**EXERCISE REQUIREMENTS**: Rewrite the lines from the one containing "on history-item: LVL" through the one containing "brand-name: 即刻云盘 is", substituting "screen image" for "screenshot" and leaving everything else unchanged. Return only those lines.

══════════

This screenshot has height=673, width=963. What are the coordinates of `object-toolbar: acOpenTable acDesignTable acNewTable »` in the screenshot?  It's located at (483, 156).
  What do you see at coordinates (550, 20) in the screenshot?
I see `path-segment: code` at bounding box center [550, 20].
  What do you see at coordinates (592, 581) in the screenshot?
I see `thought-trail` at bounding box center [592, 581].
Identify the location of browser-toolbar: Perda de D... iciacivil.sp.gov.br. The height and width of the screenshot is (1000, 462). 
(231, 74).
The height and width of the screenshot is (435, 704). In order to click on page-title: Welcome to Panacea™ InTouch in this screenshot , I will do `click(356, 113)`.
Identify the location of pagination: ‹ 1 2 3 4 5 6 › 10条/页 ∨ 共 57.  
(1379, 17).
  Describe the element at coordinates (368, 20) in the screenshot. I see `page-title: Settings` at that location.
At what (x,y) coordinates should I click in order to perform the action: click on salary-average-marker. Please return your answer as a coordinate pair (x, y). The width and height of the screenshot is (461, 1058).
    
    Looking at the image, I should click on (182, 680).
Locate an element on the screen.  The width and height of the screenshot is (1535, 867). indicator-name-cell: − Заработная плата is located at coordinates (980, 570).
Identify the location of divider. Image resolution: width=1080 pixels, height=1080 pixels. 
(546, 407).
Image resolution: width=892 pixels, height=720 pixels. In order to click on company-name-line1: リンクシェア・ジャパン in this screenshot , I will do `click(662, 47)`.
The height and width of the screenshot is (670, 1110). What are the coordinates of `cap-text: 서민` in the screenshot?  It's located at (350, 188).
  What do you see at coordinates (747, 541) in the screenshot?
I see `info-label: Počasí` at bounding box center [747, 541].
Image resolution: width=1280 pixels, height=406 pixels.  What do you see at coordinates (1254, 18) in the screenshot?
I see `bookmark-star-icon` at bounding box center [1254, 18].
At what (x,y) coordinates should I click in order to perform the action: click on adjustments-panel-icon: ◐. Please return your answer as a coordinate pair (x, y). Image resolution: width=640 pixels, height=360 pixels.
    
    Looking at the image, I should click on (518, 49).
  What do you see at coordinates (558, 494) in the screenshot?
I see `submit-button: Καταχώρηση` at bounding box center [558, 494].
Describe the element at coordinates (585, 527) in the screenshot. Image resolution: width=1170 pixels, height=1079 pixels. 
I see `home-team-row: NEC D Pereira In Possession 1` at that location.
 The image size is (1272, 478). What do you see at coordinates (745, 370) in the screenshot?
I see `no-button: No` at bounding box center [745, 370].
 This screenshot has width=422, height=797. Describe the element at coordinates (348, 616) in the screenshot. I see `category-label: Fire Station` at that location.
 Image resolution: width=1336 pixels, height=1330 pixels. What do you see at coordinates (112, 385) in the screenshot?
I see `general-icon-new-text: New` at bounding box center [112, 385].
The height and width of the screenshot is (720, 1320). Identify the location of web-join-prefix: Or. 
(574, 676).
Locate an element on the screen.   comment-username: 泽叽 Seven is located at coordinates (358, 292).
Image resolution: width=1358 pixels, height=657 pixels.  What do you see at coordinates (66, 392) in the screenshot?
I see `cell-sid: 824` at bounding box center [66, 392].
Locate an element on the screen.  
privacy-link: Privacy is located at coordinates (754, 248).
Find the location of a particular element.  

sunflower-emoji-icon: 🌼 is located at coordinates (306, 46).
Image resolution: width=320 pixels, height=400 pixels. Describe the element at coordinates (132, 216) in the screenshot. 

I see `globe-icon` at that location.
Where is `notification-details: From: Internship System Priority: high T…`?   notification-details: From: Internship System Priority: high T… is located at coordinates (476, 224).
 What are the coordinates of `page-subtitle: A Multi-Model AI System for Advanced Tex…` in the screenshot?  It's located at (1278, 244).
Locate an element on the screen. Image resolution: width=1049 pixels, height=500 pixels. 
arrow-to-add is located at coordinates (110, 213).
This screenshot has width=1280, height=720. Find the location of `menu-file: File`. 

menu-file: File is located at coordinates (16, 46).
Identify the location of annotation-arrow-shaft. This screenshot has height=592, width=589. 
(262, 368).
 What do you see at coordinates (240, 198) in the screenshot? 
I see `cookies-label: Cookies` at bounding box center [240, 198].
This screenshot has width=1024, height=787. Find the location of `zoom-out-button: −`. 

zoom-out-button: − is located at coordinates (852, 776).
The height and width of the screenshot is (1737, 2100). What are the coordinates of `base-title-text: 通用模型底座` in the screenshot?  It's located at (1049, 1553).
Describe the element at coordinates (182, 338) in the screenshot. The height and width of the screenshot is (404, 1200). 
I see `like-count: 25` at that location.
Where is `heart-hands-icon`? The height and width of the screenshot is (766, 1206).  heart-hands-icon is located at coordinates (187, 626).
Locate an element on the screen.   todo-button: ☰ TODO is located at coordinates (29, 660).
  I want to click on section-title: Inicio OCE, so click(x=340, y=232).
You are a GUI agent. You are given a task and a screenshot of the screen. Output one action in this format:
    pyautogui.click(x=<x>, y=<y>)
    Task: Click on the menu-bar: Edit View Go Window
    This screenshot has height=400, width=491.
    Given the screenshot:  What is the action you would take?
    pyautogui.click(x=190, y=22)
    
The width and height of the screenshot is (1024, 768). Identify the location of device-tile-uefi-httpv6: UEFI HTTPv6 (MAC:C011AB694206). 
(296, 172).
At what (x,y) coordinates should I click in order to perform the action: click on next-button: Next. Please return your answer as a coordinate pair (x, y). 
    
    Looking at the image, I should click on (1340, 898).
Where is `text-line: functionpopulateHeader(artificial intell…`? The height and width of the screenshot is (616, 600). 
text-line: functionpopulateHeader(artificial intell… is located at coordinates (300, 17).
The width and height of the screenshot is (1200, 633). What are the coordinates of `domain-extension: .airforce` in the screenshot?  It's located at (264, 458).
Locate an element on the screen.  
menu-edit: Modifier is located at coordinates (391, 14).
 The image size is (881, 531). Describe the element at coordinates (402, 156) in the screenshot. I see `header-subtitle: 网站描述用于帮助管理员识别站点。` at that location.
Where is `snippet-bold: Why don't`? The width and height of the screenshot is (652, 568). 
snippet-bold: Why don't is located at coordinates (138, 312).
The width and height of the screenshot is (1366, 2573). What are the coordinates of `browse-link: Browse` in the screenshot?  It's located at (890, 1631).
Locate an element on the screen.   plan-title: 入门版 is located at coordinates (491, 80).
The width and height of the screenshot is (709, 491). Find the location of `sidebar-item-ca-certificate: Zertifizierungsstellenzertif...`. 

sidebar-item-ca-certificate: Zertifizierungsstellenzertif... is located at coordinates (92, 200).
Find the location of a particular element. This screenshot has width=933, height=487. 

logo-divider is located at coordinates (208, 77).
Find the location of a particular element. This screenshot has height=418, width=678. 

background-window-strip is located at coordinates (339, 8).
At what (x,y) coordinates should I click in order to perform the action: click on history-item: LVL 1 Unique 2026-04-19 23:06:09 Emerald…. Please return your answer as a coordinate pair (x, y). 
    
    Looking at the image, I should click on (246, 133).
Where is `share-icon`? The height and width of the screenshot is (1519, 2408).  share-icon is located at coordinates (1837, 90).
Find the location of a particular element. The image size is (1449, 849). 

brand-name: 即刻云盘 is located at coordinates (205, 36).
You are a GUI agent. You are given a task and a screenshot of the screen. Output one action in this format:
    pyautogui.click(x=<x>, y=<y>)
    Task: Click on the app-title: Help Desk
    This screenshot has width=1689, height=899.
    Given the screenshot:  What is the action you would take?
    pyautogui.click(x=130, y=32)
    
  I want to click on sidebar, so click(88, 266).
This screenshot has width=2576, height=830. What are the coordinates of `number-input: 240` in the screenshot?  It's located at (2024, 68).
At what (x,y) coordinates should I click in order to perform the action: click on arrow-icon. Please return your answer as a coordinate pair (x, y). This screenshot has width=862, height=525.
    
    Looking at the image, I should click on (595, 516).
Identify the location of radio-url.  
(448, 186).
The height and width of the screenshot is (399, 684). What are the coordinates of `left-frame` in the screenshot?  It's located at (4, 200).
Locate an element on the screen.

══════════

**FINISHED TASK**:
At what (x,y) coordinates should I click in order to perform the action: click on history-item: LVL 1 Unique 2026-04-19 23:06:09 Emerald…. Please return your answer as a coordinate pair (x, y). 
    
    Looking at the image, I should click on (246, 133).
Where is `share-icon`? The height and width of the screen image is (1519, 2408).  share-icon is located at coordinates (1837, 90).
Find the location of a particular element. The image size is (1449, 849). 

brand-name: 即刻云盘 is located at coordinates (205, 36).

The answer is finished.